Engyon (Ancient Greek: Ἒγγυον; Engium; Ἐγγύον in some Byzantine texts of Ptolemy and Plutarch) is an ancient town of the interior of Magna Graecia in Sicily, a Cretan colony, according to Diodorus Siculus and famous for an ancient temple of the Magna Mater (Mother Rhea) imported from Crete, which aroused the greed of Verres.

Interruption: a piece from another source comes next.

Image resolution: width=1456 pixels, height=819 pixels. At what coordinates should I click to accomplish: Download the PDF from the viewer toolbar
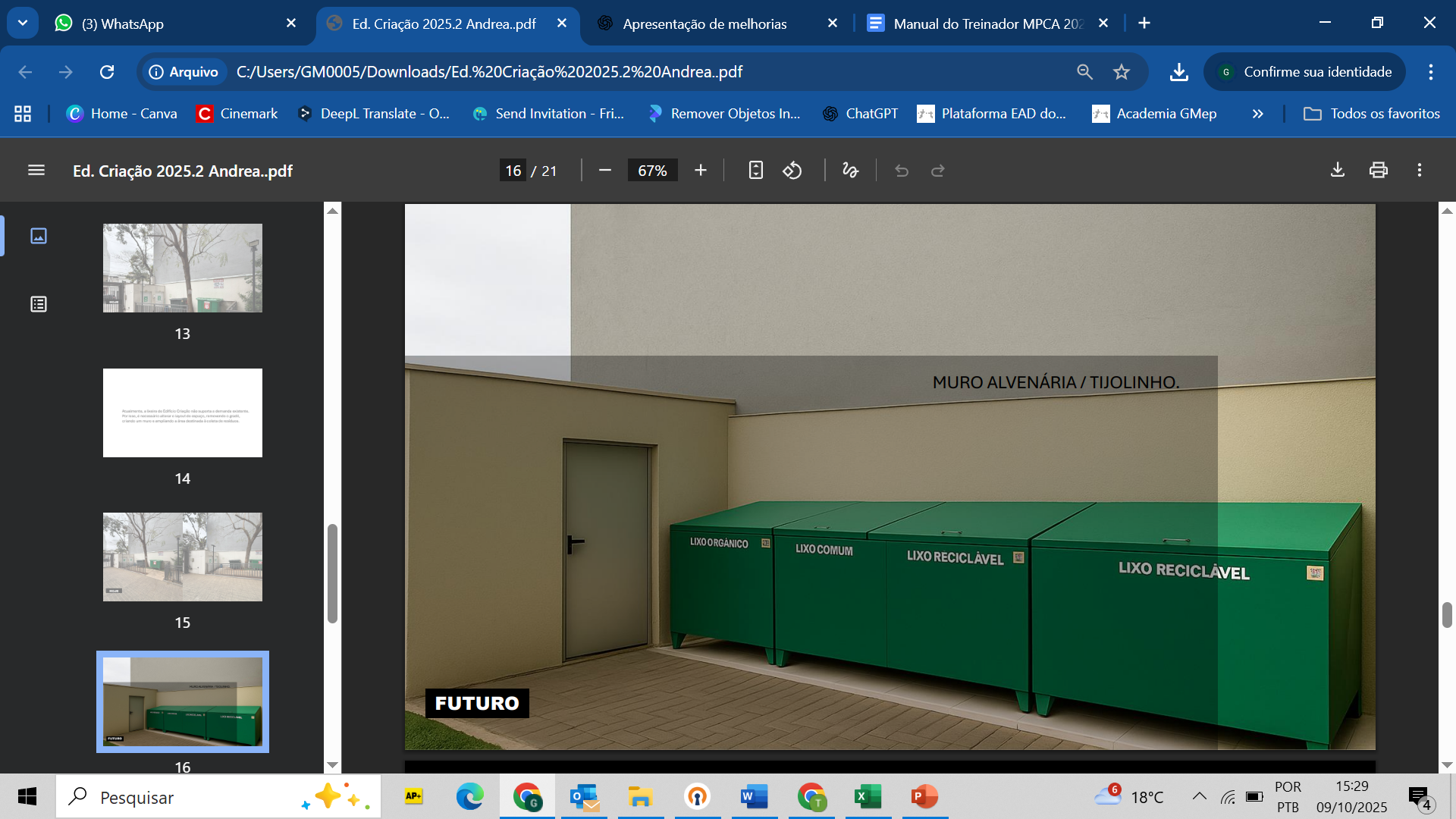(1338, 171)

It took its name from a spring that arose in the land chosen by the colonists, as explained in the following excerpt from Diodorus:

οὐ μὴν ἀλλ᾽ οἱ κατὰ τὴν Σικελίαν Κρῆτες μετὰ τὴν Μίνωος τελευτὴν ἐστασίασαν διὰ τὴν ἀναρχίαν, τῶν δὲ νεῶν ὑπὸ τῶν περὶ τὸν Κώκαλον Σικανῶν ἐμπυρισθεισῶν τὴν μὲν εἰς τὰς πατρίδας ἐπάνοδον ἀπέγνωσαν, κρίναντες δ᾽ ἐν τῇ Σικελίᾳ κατοικεῖν, οἱ μὲν ἐνταῦθα πόλιν ᾤκισαν ἣν ἀπὸ τοῦ βασιλέως αὐτῶν Μινῴαν ὠνόμασαν, οἱ δὲ διὰ τῆς μεσογείου πλανηθέντες καὶ καταλαβόμενοι χωρίον ὀχυρὸν ἔκτισαν πόλιν ἣν ἀπὸ τῆς ἐν τῇ πόλει ῥεούσης πηγῆς ὠνόμασαν Ἔγγυον.

However, the Cretans of Sicily, after the death of Minos, fell into factious strife, since they had no ruler, and, since their ships had been burned by the Sicani serving under Cocalus, they gave up any hope they had of returning to their native land; and deciding to make their home in Sicily, a part of them established on that island a city to which they gave the name Minoa after their king, and others, after wandering about through the interior of the island, seized a place which was naturally strong and founded a city to which they gave the name Engyum, after the spring which flowed forth within the city.

Timoleon attacked the city, while the tyrant Leptines (Ancient Greek: Λεπτίνης) was the ruler. After he defeated the Leptines, he restored its autonomy.

Its site is uncertain; some topographers have identified it with Gangi, a town 30 km SSE of Cefalù, but only on the ground of the similarity of the two names. Others identify it with Troina.